Vortrag im Finnentroper Kino

Nazi-Kultur und Geschichtsgedächtnis

Finnentrop. Am Montag, 24. Februar, um 18.30 Uhr wird der Düsseldorfer Theologe und Publizist Peter Bürger im Kino bei der Festhalle Finnentrop einen Vortrag zum Thema „Josefa Berens, Maria Kahle – Nazi-Kultur und Geschichtsgedächtnis im katholischen Sauerland“ halten.

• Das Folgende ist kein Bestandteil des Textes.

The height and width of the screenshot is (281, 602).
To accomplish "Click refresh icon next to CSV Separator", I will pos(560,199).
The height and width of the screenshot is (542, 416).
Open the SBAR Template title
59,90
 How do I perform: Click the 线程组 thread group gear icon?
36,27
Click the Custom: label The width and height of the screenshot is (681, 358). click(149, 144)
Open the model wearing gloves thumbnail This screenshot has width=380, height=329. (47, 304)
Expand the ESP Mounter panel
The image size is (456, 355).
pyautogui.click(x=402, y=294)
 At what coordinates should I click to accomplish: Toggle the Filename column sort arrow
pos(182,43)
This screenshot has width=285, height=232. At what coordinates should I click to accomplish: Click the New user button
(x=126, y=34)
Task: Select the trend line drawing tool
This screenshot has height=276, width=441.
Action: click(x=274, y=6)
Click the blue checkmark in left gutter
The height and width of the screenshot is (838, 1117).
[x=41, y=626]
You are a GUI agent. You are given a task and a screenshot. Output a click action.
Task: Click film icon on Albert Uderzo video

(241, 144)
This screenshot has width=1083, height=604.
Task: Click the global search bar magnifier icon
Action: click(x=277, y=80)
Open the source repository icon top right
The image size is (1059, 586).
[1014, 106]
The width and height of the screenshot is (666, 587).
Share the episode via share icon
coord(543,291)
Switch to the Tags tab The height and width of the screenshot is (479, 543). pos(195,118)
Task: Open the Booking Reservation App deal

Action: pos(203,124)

Zu dieser Veranstaltung laden der Kreisheimatbund Olpe und der Heimatbund Gemeinde Finnentrop alle Interessierten, insbesondere die Anwohner der nach diesen Schriftstellerinnen benannten Straßen in Finnentrop-Bamenohl und in Lennestadt-Gleierbrück, herzlich ein.

Der völkische Flügel

Als Leiter des Christine-Koch-Mundartarchivs am Museum Eslohe hat Peter Bürger bereits vor einem Jahr in seiner Dokumentation unter den Titel „Der völkische Flügel der sauerländer Heimatbewegung“ auch die Benennung von Straßen nach Heimatdichtern mit nationalsozialistischem Hintergrund diskutiert und um die Umbenennung der Straßen gebeten. In seinem Vortrag möchte er aufzeigen, dass es hierbei auch um Heimatpatriotismus und um unsere Gegenwart geht.
Das Christine-Koch-Mundartarchiv kündigt an, noch in diesem Frühjahr in Zusammenarbeit mit dem Kreisheimatbund Olpe zwei weitere spezielle Internetdokumentationen zu Josefa Berens und Maria Kahle zu veröffentlichen. Außer der Reihe soll auch ein Heft zu den drei großen Christen aus Finnentrop, namentlich Maria Autsch, Pater Kilian Kirchhoff und Josef Quinke, erscheinen, die ihren Widerstand gegen das Hitler-System mit dem Leben bezahlen mussten.